= Problem =
Turn the records into a numbered list, beginning at the line that contains "The width and" and stopping after the line that contains "[1336, 362]". Skip blank lines and omit the pictures.

= Input records =
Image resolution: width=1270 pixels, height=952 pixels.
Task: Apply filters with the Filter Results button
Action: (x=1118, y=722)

==

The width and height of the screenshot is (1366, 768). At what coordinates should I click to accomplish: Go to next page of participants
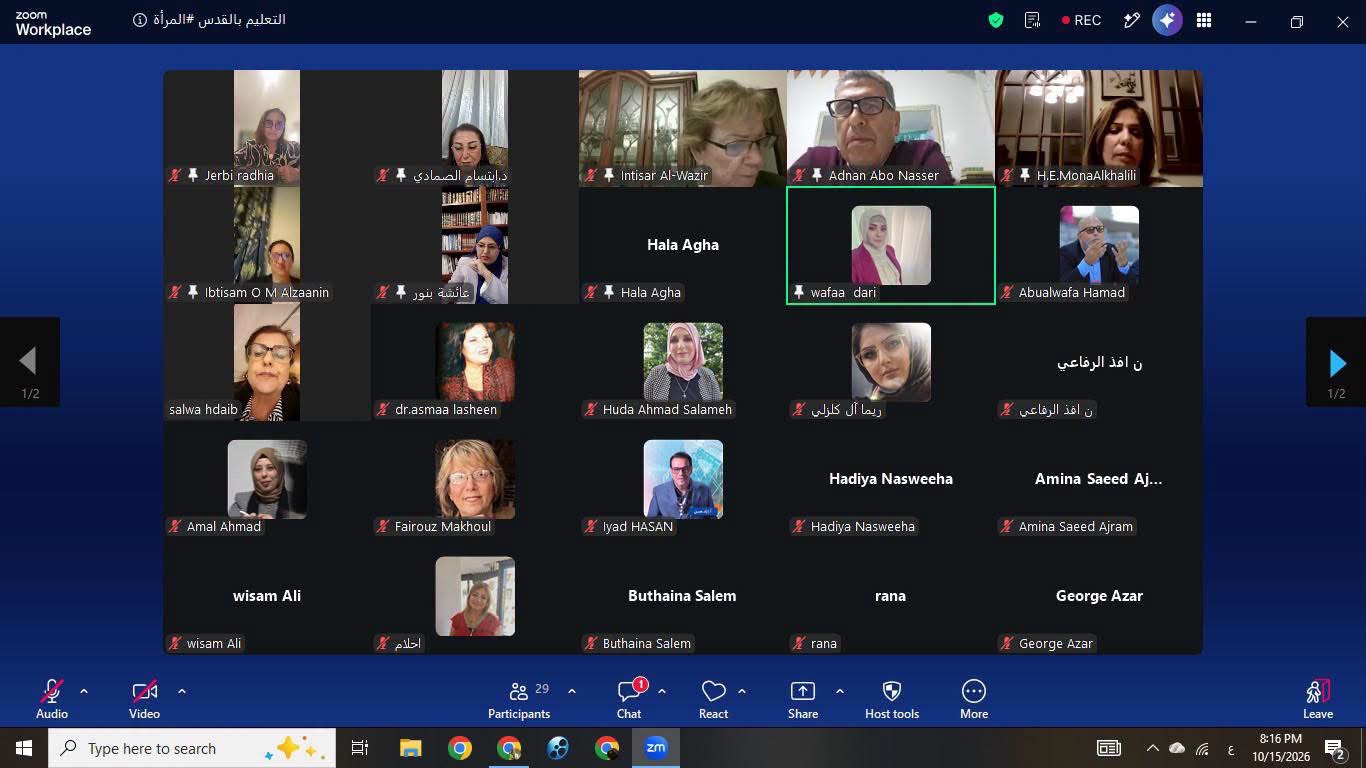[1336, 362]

= Solution =
1. The width and height of the screenshot is (1366, 768). At what coordinates should I click to accomplish: Go to next page of participants
2. [1336, 362]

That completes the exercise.